Introduction:Ventricular arrhythmias are caused by mutations of ion channels and their interacting proteins. Most arrhythmia syndromes are inherited in an autosomal dominant manner, such that first-degree family members have a 50% chance of inheriting the disease. Identification of the mutation allows for predictive genetic testing in other living family members. Variable penetrance is common in all arrhythmia syndromes, the same mutation in the same family causing wide variation in phenotype. This suggests that other factors such as genetic modifiers and environmental factors may influence the phenotype. Recent advances in genetic sequencing techniques and the potential of therapeutic intervention in patents with inherited cardiac arrhythmias have garnered this group of disorders much attention in the scientific community. The purpose of the study was to identify the mutational spectrum of ventricular tachycardia (VT) in Kazakhstani patients. Material and Methods: using predeveloped a targeted panel of 96 known cardiac disease genes, associated with cardiomyopathy and arrhythmia we screened 92patients, diagnosed with VT and dilated cardiomyopathy (VT DCM) or idiopathic VT (iVT).
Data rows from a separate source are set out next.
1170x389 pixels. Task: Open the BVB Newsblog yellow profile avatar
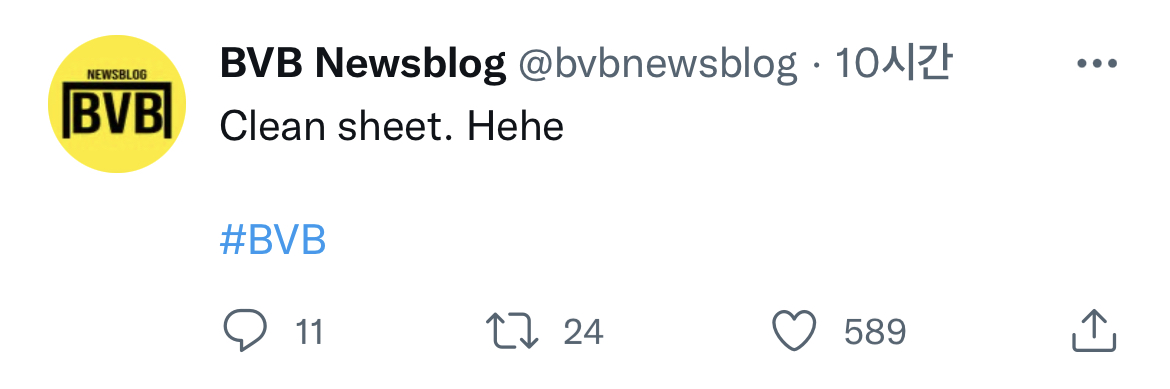coord(117,104)
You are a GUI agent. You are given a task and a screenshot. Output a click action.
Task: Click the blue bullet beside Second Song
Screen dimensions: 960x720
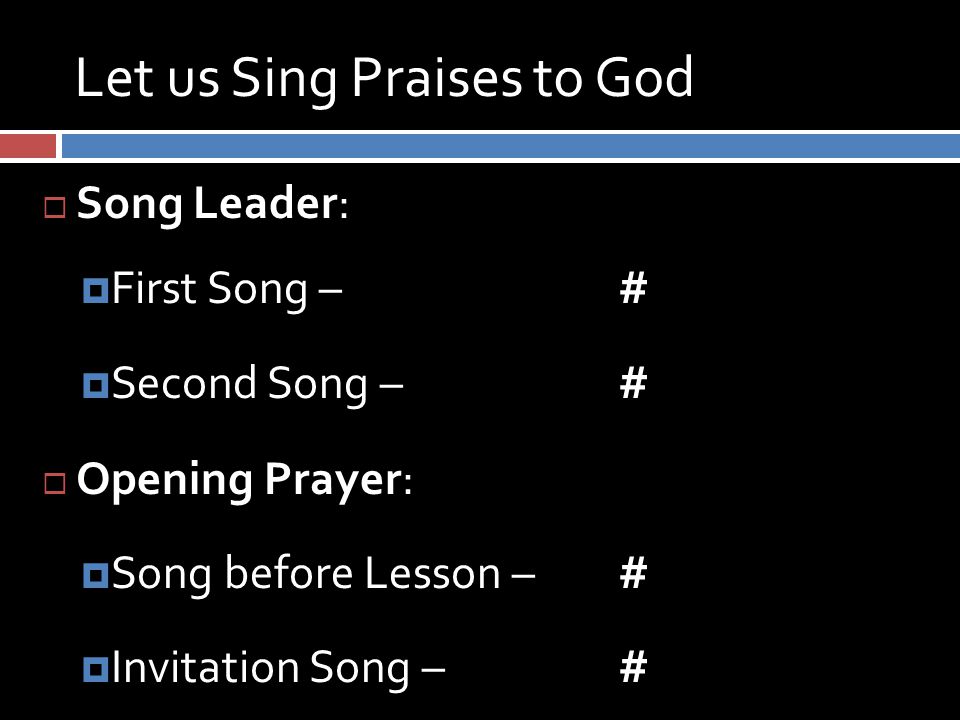[x=96, y=386]
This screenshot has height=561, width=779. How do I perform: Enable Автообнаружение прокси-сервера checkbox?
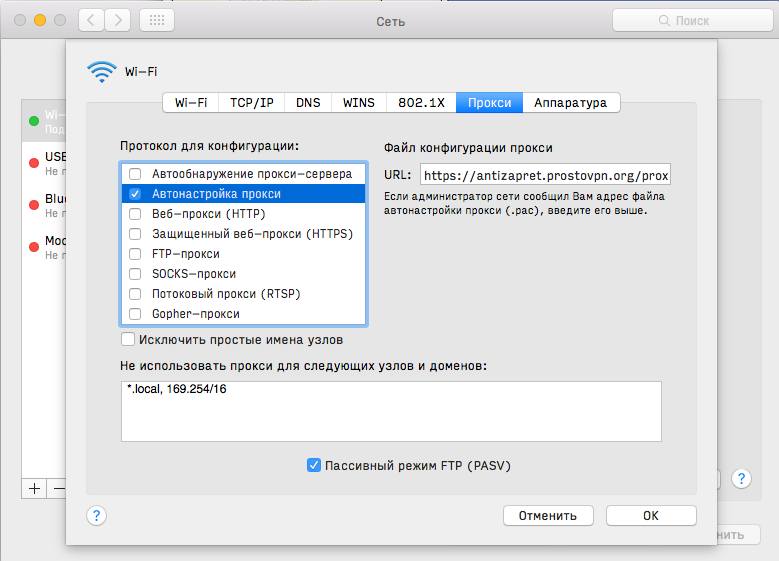(135, 174)
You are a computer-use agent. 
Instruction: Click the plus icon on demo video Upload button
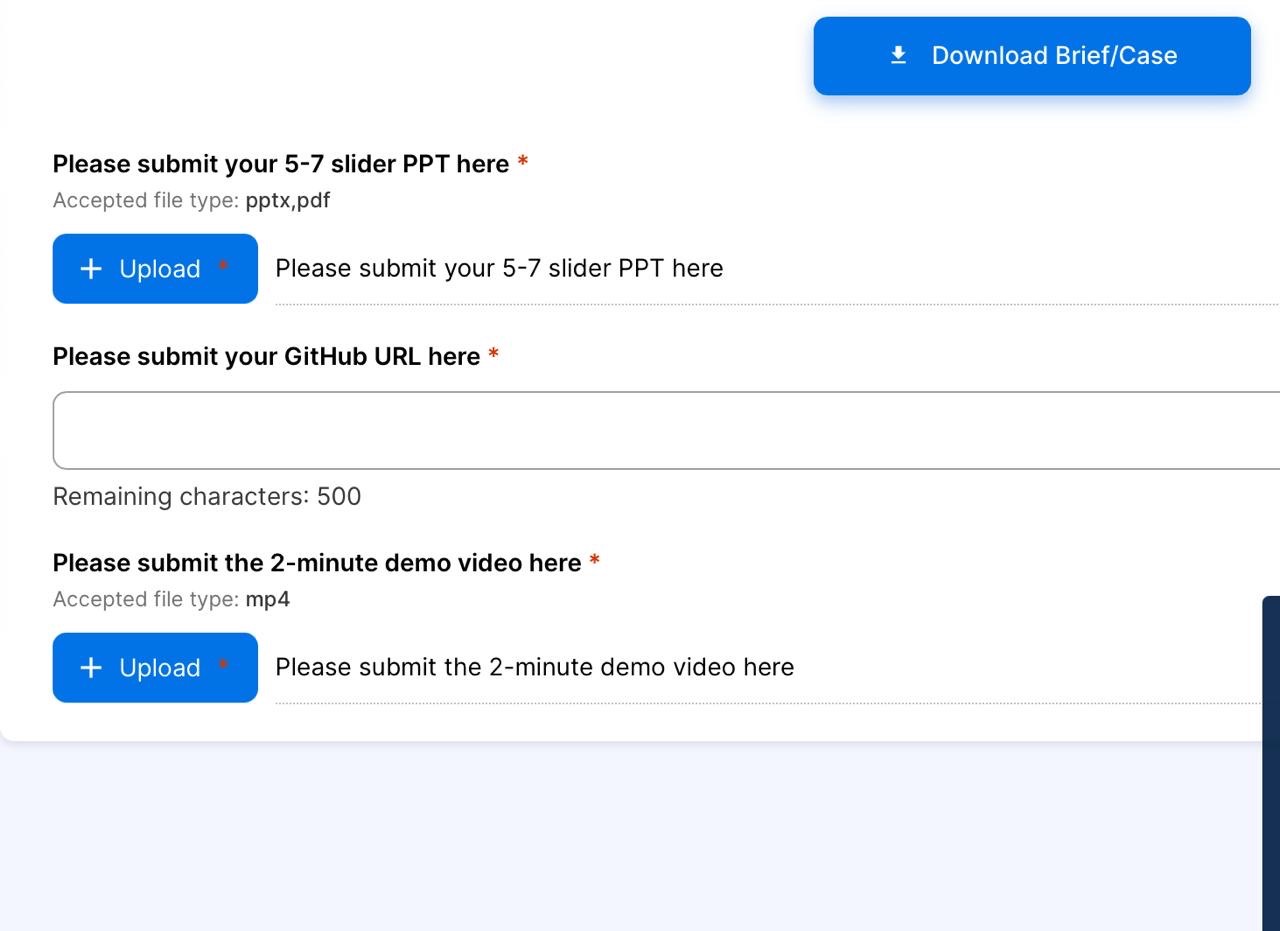[x=91, y=668]
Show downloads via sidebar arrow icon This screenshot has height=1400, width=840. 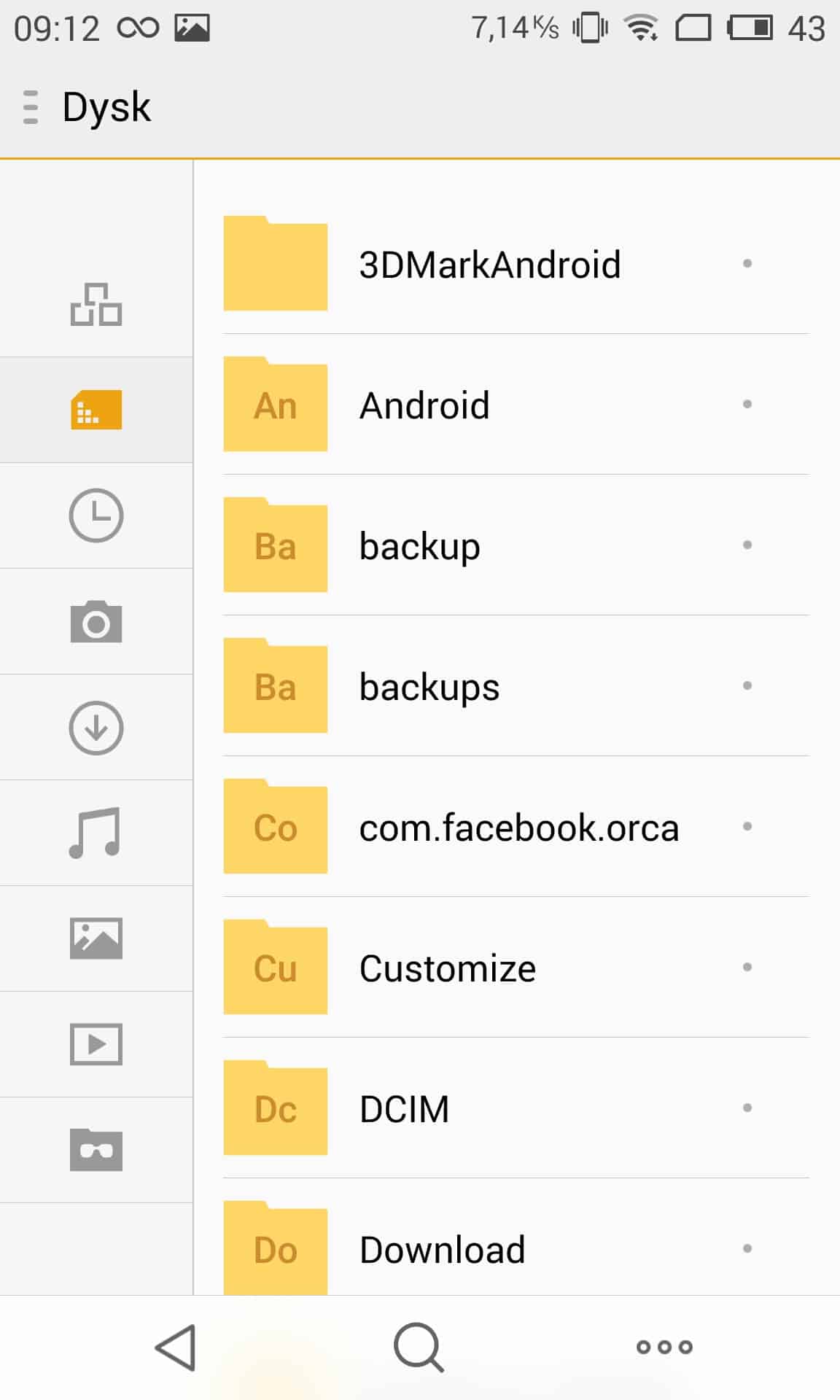click(x=96, y=728)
Results. Targeted sequencing and stepwise filtering of the annotated variants identified a total of 307 unique variants in 74 genes totaling up in 456 variants for the overall study group. Variants included one in/del variant, four splice-site variants and 451single-nucleotide variants (SNV) within the coding exonic regions. Seven (0.15%) of the SNVs were unique stop-gain variants, three of those residing in the TTN gene. 168 HGMD mutations (61unique) were observed in 37 genes. According to ACMG variants were classified as 9 pathogenic (KCNJ2R218Q and TTN R5338X in iVT patients, KCNQ1c.477+1G>A, LMNA Q353X, MYH7 F244L, TTN L17465X and W21011X, DSG2c.2334+1G>A, GAA W746C in VT DCM patients), 11likely pathogenic, 97 variants with uncertain significance and rest as benign were observed. Conclusions: Individuals presenting with VT either secondary to DCM or of idiopathic etiology carry multiple rare mutations and potentially pathogenic sequence variants in cardiac risk genes in a similar pattern and at a comparable frequency. Further studies are needed to identify more mutations causing VT in a larger cohort of patients. Study was supported by a grant from the Ministry Education and Science, Republic of Kazakhstan (AP05134683).